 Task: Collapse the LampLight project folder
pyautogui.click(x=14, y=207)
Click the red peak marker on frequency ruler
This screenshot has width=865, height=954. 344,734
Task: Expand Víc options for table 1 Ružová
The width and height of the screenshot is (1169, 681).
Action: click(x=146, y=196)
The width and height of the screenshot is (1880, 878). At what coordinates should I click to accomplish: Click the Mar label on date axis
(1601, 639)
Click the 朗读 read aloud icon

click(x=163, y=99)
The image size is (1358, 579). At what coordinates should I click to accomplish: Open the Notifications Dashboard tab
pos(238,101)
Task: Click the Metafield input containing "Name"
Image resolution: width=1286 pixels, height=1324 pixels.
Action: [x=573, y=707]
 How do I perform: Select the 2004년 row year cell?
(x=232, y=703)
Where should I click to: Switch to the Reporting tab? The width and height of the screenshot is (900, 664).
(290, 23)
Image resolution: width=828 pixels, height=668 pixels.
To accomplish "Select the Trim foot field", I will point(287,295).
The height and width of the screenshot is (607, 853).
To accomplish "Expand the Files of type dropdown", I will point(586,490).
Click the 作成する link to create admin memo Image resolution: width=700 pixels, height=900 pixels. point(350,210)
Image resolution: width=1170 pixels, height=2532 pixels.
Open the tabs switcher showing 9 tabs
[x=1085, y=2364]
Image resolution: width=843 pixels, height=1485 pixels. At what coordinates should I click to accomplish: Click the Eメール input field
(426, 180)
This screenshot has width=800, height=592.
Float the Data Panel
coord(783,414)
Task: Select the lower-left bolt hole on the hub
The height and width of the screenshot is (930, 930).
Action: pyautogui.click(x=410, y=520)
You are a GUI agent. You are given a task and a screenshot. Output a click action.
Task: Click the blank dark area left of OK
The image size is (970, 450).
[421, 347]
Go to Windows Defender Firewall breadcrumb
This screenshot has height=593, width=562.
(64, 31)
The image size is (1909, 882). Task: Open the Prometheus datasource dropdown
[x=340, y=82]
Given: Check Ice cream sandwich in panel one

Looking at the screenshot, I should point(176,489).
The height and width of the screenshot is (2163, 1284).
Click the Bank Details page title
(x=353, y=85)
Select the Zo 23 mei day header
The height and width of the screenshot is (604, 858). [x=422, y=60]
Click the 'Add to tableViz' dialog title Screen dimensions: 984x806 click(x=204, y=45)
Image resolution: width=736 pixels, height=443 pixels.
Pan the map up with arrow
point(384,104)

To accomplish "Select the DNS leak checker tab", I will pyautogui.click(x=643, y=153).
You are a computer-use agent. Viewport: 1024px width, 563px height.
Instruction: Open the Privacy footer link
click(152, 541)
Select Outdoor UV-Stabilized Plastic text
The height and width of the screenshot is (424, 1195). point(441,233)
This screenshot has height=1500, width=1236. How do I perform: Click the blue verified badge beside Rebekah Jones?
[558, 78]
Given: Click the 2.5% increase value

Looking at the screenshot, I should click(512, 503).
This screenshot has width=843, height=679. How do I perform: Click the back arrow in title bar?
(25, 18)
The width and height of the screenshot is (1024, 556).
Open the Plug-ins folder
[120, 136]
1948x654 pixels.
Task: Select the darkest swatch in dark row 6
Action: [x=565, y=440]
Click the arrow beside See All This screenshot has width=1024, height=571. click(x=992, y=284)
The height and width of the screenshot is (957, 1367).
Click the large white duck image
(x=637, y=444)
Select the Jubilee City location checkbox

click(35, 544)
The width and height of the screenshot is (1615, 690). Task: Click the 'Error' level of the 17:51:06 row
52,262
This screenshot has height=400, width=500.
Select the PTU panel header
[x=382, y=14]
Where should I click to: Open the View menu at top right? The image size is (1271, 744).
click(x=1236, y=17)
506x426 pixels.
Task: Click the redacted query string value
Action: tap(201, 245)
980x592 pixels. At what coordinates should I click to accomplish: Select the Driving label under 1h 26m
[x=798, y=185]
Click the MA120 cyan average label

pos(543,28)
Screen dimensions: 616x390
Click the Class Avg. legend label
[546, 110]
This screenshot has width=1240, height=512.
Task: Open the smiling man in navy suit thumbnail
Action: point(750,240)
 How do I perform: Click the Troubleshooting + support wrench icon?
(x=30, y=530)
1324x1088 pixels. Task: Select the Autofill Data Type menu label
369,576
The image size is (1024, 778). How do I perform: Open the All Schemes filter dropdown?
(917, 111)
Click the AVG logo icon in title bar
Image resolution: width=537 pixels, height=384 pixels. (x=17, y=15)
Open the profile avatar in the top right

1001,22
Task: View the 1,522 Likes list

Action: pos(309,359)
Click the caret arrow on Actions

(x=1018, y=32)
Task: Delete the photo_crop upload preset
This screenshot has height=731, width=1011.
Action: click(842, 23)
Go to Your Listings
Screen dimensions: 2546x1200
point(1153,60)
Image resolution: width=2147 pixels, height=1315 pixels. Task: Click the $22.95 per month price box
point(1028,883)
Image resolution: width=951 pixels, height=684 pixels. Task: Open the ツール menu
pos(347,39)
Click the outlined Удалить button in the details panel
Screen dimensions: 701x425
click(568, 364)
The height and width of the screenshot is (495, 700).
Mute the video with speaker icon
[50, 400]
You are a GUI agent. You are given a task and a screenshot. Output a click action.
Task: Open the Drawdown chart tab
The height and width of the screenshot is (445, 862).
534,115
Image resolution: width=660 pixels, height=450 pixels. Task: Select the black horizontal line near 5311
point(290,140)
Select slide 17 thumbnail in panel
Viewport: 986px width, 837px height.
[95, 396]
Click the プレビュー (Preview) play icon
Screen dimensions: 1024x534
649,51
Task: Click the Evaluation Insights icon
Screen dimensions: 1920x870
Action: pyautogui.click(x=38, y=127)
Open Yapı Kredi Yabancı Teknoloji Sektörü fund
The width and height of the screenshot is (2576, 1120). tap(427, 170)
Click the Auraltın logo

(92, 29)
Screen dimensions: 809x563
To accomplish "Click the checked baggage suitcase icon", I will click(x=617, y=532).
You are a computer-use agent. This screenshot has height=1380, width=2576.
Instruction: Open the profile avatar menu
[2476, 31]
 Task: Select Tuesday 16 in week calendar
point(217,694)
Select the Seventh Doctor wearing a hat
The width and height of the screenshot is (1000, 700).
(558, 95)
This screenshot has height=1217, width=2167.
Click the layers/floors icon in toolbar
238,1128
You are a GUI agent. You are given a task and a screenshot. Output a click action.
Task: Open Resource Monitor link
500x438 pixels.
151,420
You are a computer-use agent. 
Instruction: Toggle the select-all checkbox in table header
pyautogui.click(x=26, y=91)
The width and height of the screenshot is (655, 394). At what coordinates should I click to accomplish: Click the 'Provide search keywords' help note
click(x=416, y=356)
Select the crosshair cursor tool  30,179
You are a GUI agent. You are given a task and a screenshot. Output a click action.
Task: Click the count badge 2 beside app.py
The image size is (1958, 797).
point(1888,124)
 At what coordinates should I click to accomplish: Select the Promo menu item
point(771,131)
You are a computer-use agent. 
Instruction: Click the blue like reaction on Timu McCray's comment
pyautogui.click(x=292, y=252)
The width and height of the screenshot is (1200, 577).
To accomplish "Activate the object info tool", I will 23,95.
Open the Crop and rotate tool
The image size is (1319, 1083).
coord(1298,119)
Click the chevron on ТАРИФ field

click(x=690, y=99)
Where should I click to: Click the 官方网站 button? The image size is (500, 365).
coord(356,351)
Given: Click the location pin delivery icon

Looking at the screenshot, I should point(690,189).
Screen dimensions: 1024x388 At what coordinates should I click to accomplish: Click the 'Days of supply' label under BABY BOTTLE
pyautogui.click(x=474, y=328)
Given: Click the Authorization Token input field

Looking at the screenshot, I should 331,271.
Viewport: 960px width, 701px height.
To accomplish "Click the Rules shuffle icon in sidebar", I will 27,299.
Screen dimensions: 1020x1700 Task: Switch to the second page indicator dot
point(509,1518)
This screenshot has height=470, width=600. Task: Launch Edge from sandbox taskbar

^^^^

### PROBLEM REQUIREMENTS
If a line in the data above holds the word "computer", count it, and give only the final number.

### EXERCISE RESPONSE
4